However, the significant sums in the Strip — estimated at about NIS 10 billion — are held in large-denomination bills of 100 and, primarily, 200 shekels.

“These bills were introduced into the Strip over many years, transferred directly from the Bank of Israel to Gaza bank branches, and loaded into local ATM machines,” Ofer said.

“Hamas amassed wealth during the war mainly by collecting protection payments from merchants and UN agencies receiving aid trucks,” he said.

Hamas members, seen riding on the trucks, provided protection services, charging tens of thousands of shekels per truck that Hamas police “secured” against looters.

Ofer noted that Hamas also profited by maintaining control over fuel supplies that Israel allowed Qatar to bring into Gaza from Egypt.

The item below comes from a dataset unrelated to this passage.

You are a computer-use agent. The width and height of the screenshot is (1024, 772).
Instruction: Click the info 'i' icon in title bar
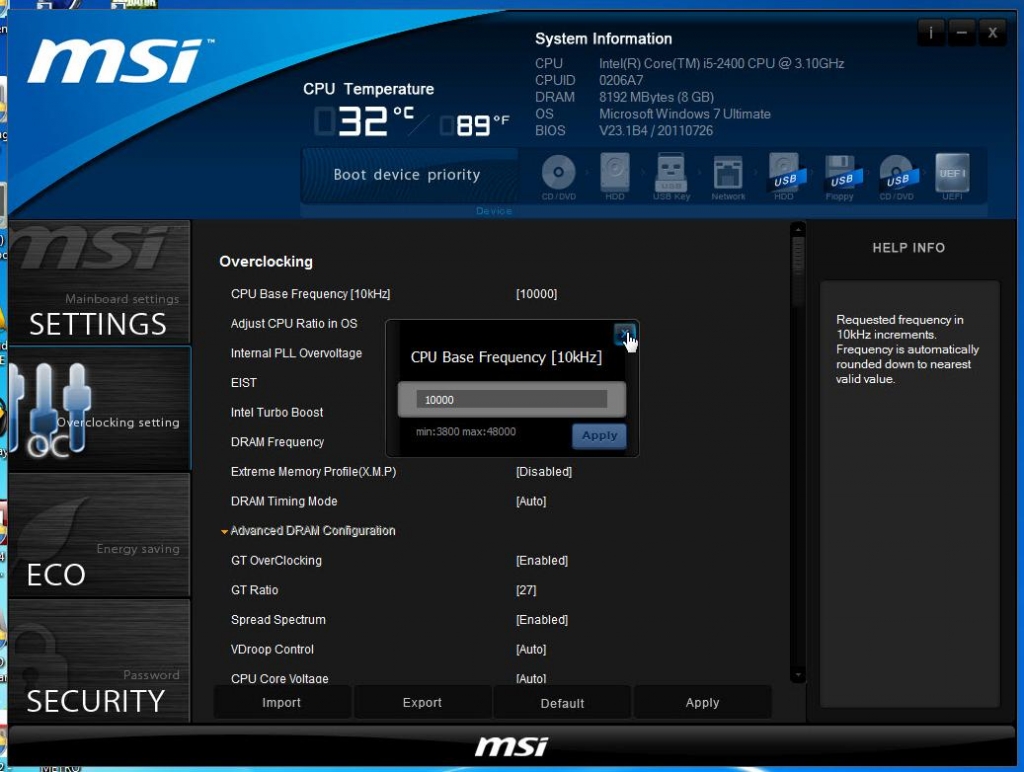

During the ceasefire, tens of millions of liters of fuel were sold at prices ranging from 16 to 24 shekels per liter, rising recently to between 45 and 64 shekels per liter.

Through complete control of Gaza’s wholesale market, Hamas accumulated significant sums in shekels.

“It is difficult to estimate the total wealth Hamas has accumulated, but various assessments, including from security sources, place it at around four to NIS 5 billion shekels during the war,” Ofer said.

He estimated that Hamas had already spent about NIS 1 billion on salaries for its operatives and new recruits. Over time, Hamas has effectively become Gaza’s “shekel bank.”

Gaza’s population receives approximately NIS 150 million to NIS 200 million each month via apps and bank transfers from aid organizations and the Palestinian Authority. However, residents must convert this digital money into physical cash.

“Hamas, which controls the cash market through a network of money changers, supplies these to the public, charging a commission that now reaches as high as 35%,” Ofer said.

Nonetheless, Hamas is believed to still hold a significant amount of cash, mostly in 200 shekel bank notes.

“We are proposing a different method than military force alone. Gaza’s economy is currently in turmoil, and we suggest a unique strategy,” Ofer explained.

The Bank of Israel knows exactly which serial-number series of banknotes were transferred into Gaza, he said.

Since the Strip functions as a closed economy, most of these notes remained inside and are now largely in the hands of Hamas, major merchants, and money changers.

The proposal calls on Bank of Israel Governor Prof. Amir Yaron, whose signature appears on the notes, to cancel the specific series transferred to Gaza.

In rare cases where some bills trickled into the Palestinian Authority, the plan would not harm those outside Gaza. Such bills could easily be exchanged at banks, Ofer said.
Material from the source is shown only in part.